To answer the other part of the question, it's generally not ok to restrict the domain and still call the function a rational function without qualifying it in some way. When someone says "rational function" or similarly "polynomial", there are certain properties we expect, which may not hold on some smaller domain. For example the fundamental theorem of algebra doesn't hold if we allow "polynomials" to include functions with restricted domains. Rckrone (talk) 07:03, 6 August 2009 (UTC)

I'd say there is a slight abuse of language due to obvious historical reasons. Strictly speaking a rational function (say with real coefficients) is not a function, its primary meaning being that of an element of the field of fractions R(x) of R[x]. Correspondingly, the term "domain" of a rational function f denotes primarily a certain subset of the coefficient ring, attached to the algebraic object f (and of course it turns out to be the set-theoretic domain of a certain set-theoretic function). Note that "domain" is used with special meanings in other contexts: e.g the "domain of a convex function" f:E →RU{+∞} is the subset of the normed space E where f(x)<+∞, although strictly speaking the domain of f is the whole E.--pma (talk) 07:34, 6 August 2009 (UTC)

I find myself using the term "rational functions" to refer literally to functions more often than anything else. At least this suggests that this usage is fairly common.

Anyway, I agree with Rckrone that a function whose domain is artificially restricted (as opposed to implicitly restricted to our current structure of interest) should not be called rational.

Regarding Tango's comment, any constant function is rational - the constant need not be a rational number. -- Meni Rosenfeld (talk) 16:59, 6 August 2009 (UTC)

Thanks for all the enlightening comments.
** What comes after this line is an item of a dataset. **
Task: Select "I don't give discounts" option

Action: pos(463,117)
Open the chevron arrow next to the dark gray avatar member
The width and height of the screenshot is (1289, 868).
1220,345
Especially the fact that "rational function" is often used in English to denote what really is a "rational expression" set me straight from being fooled by my own language, which upholds that distinction. —JAO • T • C 05:01, 7 August 2009 (UTC)
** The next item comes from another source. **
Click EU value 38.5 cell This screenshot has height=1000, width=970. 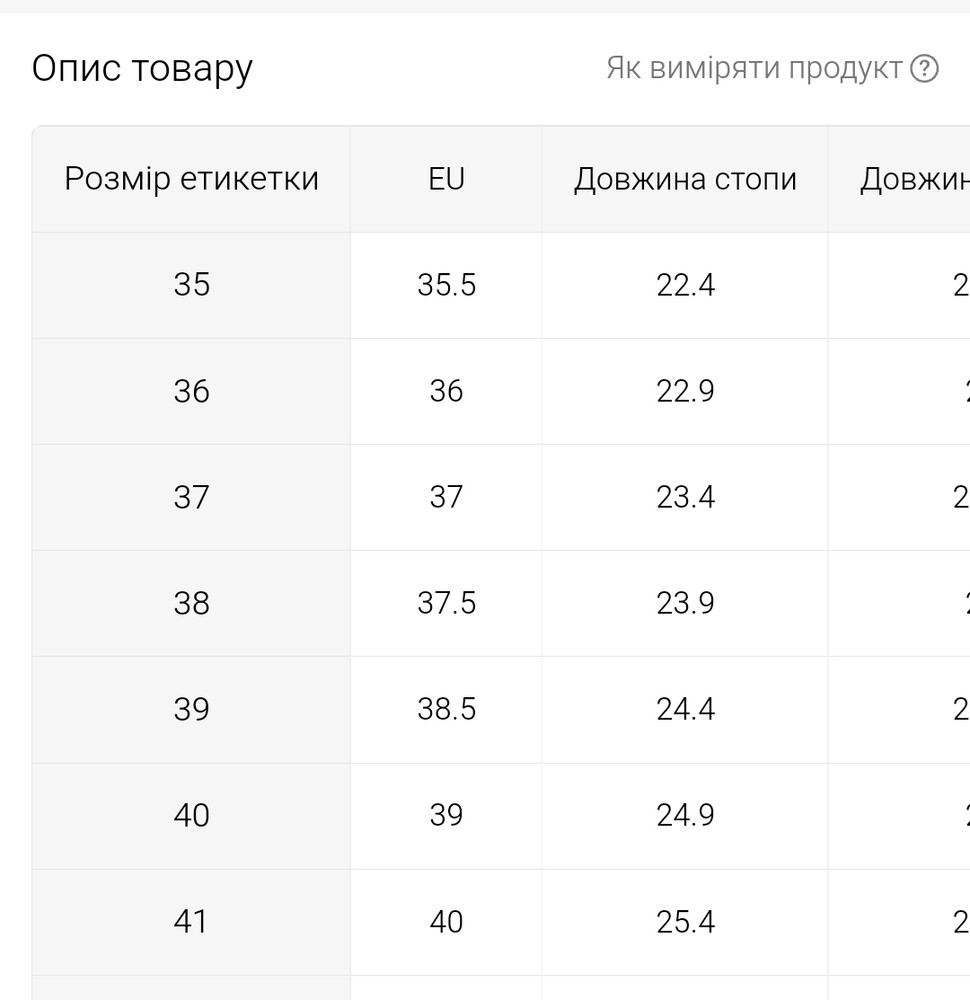pos(446,710)
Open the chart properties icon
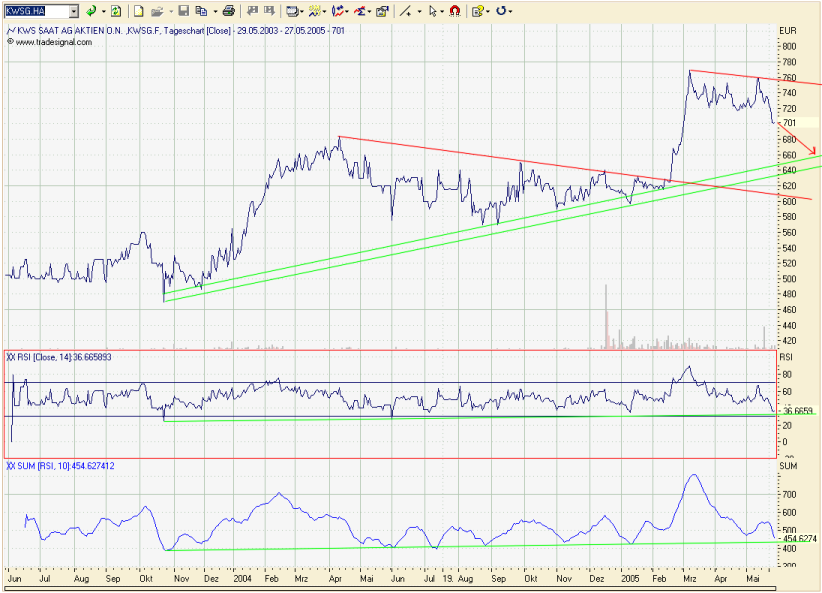Viewport: 822px width, 593px height. pos(382,11)
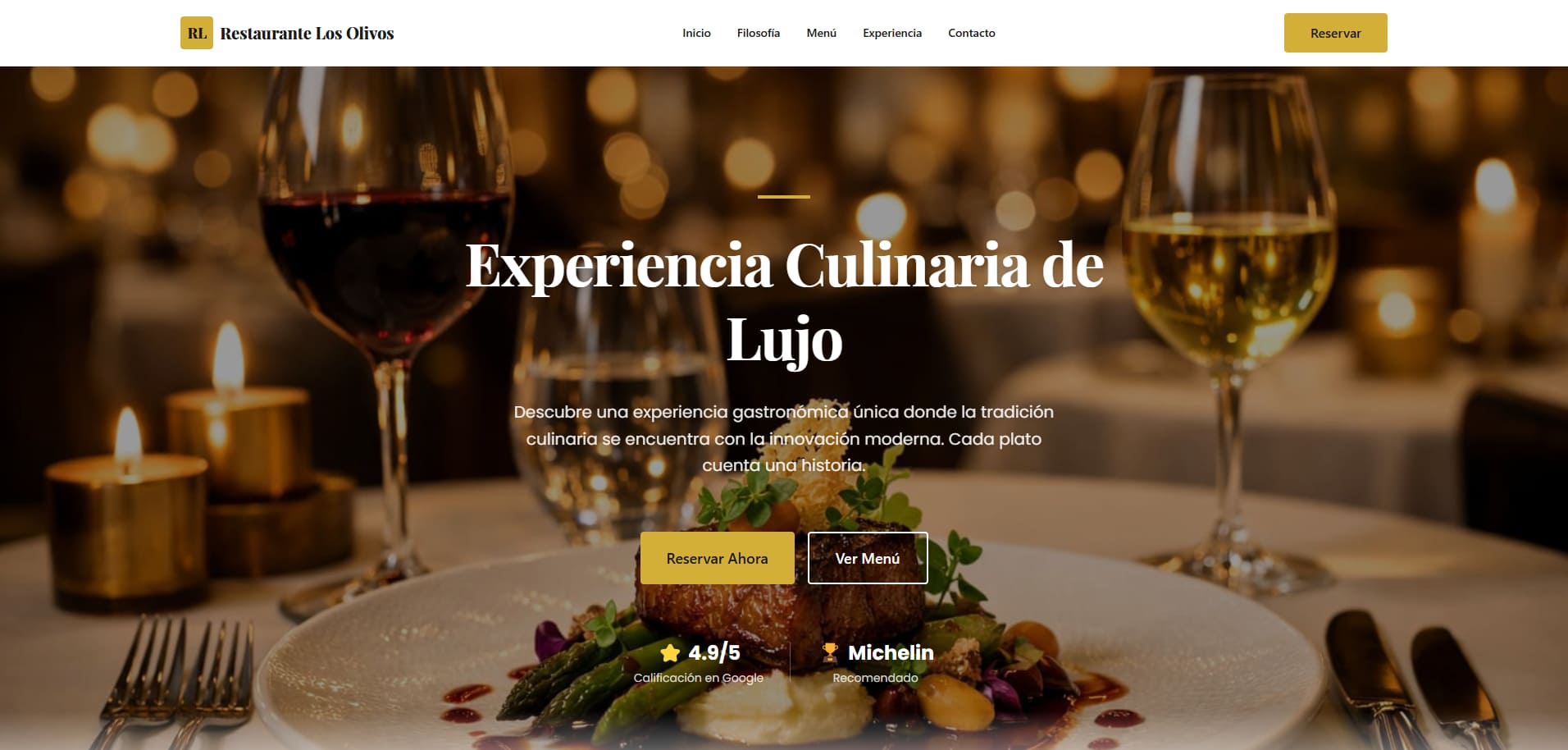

Thank you for your answers and now I just want to verify what Tango said- so you're saying that rational numbers (like 4⁄5), integers (like 5 or 3) and polynomials (like ${\displaystyle 3x^{2}+4x+16}$) are all rational functions? Just to be completely clear. If that's so, then why isn't the introduction to the 'rational function article' formulated like the rational number article? That is to say: "In mathematics, a rational number is any number that can be expressed as the quotient a/b of two integers, with the denominator b not equal to zero. Since b may be equal to 1, every integer corresponds to a rational number." If I understand Tango correctly a better way of putting it would be something like:

“

In mathematics, a rational function is any function that can be expressed as the ratio ${\displaystyle {\frac {P_{m}(x)}{Q_{n}(x)}}}$ of two polynomial functions, where the denominator ${\displaystyle Q_{n}(x)}$ is not equal to zero. Since ${\displaystyle Q_{n}(x)}$ may be equal to 1, every integer corresponds to a rational function.

”

I know I basically copied the introduction from the article about rational numbers- but I think the revision would help other people understand what I was having trouble with. What do you think? --BiT (talk) 23:06, 7 August 2009 (UTC)
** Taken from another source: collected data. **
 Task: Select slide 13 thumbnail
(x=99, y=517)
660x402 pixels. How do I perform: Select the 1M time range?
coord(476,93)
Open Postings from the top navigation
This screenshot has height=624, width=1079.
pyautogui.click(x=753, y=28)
As Meni points out, it's not just rational numbers, any real number will do, I made a mistake there. I'm not sure I understand your proposal - the rational function article does say essentially that. --Tango (talk) 00:26, 8 August 2009 (UTC)

1. I actually didn't fully understand Meni- what do you mean by "any real number will do"? (refresh my challenged-at-learning-definitions memory, real numbers include both rational and irrational numbers right?) Does that mean rational functions can be equal to ${\displaystyle {\sqrt {x}}}$... I feel like I've made some mistake here?
2. Ah it seems I've recalled the article on rational functions incorrectly. I didn't know it said "a rational function is any function which can be written as the ratio of two polynomial functions" and thought it said "a rational function is any function written as the ratio of two polynomial functions", my bad. I do however think that some parts of the introduction I proposed should be included. The "where the denominator ${\displaystyle Q_{n}(x)}$ is not equal to zero" (I realise it appears in the definition section but I think it belongs in the introduction) and the part about "every integer/real number can be represented as a rational function" --BiT (talk) 00:55, 8 August 2009 (UTC)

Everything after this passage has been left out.